All The Time In The World
Novel — Literary Fiction
After the death of Roman Flynne, a family friend, Callum uncovers a digital archive left to him in his will: a meticulous record of Roman’s entire life, reconstructed in fragments. As Callum begins to explore it, he realizes that the Roman he thought he knew was only a partial figure. What emerges is not a story of accomplishment, but the record of a long, carefully contained love.
The novel moves between Callum’s present-day reckoning and Roman’s life beginning in the late 1980s, where a chance meeting with a woman named Elizabeth alters the course of both their futures. Their relationship unfolds slowly, shaped by restraint, miscommunication, and incompatible ideas of what intimacy demands. Devotion deepens even as certainty remains elusive. Love is expressed less through declaration than through patience, withdrawal, and quiet decisions that accumulate over time.
Woven throughout are excerpts from Roman’s own unpublished manuscript, written through a proxy voice - an attempt to articulate what he could not say aloud.
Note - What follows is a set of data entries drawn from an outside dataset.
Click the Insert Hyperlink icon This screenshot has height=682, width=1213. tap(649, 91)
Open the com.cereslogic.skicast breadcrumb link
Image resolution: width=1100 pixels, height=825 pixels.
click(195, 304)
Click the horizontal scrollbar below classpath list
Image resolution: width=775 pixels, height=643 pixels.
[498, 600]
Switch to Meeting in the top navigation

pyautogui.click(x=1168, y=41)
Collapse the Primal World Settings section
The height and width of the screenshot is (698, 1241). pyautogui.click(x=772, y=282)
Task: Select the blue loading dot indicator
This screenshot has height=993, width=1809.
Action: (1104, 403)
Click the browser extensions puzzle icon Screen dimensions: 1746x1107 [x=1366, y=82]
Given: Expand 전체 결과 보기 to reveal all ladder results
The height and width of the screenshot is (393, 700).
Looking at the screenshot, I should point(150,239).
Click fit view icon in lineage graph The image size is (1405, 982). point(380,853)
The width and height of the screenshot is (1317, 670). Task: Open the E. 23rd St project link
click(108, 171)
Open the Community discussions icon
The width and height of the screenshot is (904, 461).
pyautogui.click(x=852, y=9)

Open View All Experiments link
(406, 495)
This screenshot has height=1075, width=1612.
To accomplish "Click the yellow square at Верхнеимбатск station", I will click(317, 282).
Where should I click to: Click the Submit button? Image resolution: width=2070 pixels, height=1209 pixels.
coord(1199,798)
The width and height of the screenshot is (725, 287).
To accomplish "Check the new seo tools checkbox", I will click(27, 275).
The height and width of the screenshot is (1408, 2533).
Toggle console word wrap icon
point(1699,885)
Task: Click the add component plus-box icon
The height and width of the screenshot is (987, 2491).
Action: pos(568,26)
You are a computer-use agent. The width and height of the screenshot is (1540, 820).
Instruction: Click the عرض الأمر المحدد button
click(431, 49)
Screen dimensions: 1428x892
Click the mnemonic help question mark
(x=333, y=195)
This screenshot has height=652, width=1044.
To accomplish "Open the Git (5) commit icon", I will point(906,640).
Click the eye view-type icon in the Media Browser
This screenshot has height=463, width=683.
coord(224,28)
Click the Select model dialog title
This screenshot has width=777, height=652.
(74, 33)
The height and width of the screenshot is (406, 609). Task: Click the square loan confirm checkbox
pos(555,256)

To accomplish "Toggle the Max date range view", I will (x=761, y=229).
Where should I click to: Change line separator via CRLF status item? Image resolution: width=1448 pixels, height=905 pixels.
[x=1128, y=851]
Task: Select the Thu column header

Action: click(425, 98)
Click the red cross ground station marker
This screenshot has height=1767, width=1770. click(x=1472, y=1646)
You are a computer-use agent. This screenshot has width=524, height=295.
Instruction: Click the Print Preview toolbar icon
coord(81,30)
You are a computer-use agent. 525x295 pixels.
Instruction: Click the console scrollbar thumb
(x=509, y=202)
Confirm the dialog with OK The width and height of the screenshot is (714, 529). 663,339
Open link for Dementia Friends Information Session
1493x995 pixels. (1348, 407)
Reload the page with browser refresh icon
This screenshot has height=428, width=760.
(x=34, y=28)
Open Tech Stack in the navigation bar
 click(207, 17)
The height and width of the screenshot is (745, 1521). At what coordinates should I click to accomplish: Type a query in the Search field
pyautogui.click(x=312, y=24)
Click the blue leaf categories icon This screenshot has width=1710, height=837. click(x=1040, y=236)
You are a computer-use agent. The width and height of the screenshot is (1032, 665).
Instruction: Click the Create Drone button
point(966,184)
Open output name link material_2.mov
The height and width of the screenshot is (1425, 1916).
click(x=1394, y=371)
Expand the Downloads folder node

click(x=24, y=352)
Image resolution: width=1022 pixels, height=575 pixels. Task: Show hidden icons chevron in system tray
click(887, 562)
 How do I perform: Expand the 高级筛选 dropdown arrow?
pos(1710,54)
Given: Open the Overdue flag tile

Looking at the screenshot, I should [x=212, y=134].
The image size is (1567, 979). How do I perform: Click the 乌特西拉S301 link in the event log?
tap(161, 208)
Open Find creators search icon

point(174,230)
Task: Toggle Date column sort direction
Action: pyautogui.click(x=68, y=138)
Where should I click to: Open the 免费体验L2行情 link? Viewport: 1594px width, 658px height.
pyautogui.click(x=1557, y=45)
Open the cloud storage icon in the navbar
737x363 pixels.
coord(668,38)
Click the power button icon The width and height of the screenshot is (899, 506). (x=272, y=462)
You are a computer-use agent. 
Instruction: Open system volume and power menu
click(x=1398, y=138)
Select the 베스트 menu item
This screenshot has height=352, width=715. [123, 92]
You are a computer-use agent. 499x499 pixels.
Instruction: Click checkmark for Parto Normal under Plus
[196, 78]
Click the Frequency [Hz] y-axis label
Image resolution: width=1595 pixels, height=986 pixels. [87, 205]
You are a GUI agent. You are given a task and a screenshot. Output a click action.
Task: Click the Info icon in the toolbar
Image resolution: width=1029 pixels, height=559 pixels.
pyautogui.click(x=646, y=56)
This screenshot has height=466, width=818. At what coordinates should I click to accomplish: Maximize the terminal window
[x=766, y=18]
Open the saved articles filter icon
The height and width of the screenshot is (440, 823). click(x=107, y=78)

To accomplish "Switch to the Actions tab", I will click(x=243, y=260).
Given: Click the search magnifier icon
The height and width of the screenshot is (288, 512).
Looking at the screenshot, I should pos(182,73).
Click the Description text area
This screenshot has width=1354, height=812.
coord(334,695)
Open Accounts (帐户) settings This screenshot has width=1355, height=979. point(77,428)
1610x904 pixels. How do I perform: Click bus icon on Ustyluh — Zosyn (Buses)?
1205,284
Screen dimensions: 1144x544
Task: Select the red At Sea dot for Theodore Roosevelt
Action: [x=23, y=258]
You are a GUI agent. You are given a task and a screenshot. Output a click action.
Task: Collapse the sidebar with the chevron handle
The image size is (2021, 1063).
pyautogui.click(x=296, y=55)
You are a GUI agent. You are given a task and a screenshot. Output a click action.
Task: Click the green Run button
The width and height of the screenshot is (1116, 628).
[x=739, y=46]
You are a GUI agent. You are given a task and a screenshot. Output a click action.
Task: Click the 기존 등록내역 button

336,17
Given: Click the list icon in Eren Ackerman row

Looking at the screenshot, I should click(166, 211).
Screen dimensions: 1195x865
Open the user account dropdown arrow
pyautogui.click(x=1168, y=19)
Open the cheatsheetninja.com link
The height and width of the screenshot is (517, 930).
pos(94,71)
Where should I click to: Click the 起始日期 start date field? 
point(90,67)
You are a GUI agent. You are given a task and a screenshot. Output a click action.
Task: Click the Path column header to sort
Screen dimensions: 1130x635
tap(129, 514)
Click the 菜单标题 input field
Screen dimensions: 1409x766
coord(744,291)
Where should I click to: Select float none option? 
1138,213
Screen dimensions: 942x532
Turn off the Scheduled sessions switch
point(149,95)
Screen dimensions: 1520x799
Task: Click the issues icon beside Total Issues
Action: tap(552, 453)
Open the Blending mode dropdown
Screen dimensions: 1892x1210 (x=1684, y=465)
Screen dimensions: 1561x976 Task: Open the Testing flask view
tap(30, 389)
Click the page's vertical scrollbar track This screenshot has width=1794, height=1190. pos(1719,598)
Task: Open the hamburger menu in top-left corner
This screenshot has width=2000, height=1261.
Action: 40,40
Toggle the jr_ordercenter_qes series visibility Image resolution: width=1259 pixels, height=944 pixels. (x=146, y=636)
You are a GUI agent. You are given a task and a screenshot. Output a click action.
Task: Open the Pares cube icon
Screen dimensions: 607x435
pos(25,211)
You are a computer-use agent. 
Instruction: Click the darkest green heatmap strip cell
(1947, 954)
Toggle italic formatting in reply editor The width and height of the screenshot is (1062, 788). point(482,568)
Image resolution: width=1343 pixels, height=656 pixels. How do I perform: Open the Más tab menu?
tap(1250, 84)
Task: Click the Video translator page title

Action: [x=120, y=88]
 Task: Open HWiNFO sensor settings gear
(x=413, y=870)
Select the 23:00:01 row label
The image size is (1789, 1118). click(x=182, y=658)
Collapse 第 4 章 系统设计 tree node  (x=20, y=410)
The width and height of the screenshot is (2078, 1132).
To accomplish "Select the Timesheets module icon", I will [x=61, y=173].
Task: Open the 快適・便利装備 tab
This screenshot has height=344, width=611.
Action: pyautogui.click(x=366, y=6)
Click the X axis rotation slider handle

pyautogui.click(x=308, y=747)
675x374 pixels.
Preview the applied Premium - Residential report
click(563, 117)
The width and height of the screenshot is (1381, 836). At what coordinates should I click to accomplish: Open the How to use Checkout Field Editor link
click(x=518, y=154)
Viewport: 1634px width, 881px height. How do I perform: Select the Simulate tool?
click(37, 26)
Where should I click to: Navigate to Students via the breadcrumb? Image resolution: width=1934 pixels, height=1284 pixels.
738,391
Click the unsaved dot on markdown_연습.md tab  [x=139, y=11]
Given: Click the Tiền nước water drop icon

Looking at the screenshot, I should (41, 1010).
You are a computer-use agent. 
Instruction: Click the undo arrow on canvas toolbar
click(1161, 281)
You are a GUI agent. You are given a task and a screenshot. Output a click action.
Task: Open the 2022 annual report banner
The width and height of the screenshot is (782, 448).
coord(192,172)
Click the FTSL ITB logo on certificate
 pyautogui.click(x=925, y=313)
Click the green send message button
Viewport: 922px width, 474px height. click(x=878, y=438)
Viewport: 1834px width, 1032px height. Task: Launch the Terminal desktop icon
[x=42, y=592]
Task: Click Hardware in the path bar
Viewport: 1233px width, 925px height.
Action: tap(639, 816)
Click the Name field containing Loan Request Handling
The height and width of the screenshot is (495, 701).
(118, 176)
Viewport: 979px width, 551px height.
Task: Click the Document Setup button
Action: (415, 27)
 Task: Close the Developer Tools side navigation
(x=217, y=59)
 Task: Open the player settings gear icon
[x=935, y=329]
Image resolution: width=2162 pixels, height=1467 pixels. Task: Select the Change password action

As losses compound and misunderstandings harden into distance, the cost of emotional containment becomes increasingly clear.
All The Time In The World is interested in the forms love can take when presence is impossible, when devotion becomes indistinguishable from restraint, and when care requires choosing what cannot be kept. Rather than offering resolution, the novel considers what remains: the meaning that accrues slowly, and the inheritance left behind when explanation is no longer possible.